8/10
An enjoyably lightweight screwball goof of a seriocomic road movie delight
23 October 2006
Warning: Spoilers
Kelly Johnson and Tony Barry are affably boorish and unaffected as a couple of aimless, disaffected, alienated everyday nobody ne'er-do-well blokes -- Johnson's a nutty, reckless juvenile delinquent hell-raiser while Barry's a dejected middle-aged loser who's just broken up with his wife -- who decide to make a cross country jaunt across New Zealand in a tiny stolen yellow rental car in this disarmingly modest and unpretentious seriocomic road movie delight. The misfit duo inadvertently become wanted fugitives and subsequent overnight criminal celebrities when they stiff a gas station attendant out of several bucks worth of fuel. During their wacky misadventures our scruffy anti-heroes pick up a daffy lady hitch-hiker (the adorably vacuous Claire Oberman), cunningly elude the bumbling cops at every turn, and run into a fair share of eccentrics who want to eagerly capitalize on their newfound fame and notoriety.
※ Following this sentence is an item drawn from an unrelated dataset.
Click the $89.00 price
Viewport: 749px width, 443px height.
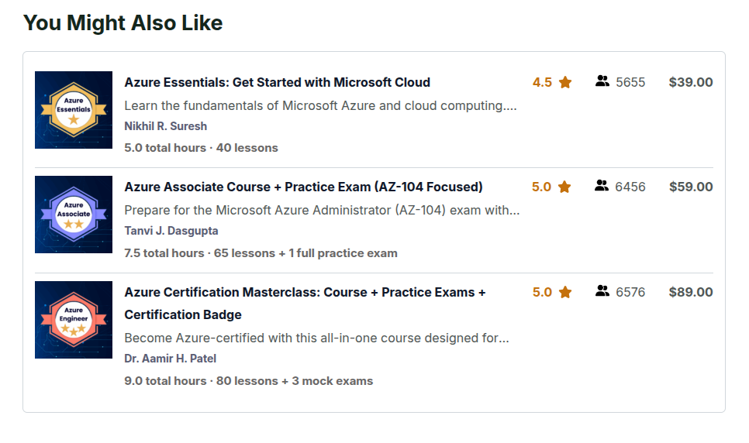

Director Geoff Murphy compensates for the hackneyed chase premise by coaxing funny, endearingly loose and zany performances from his uniformly excellent cast ("The Quiet Earth" 's Bruno Lawrence has a nice bit as a laid-back, pot-smoking chopshop owner), dynamically staging a few thrilling automobile stunts, keeping the pace swift and unflagging throughout, and neatly mining a winningly droll line in crudely amusing off-color humor. A marvelously mellow jazz score, beauteous backwoods locations, slick cinematography, and a plausibly downbeat, yet still satisfying ending round off this likably lightweight screwball goof of a movie.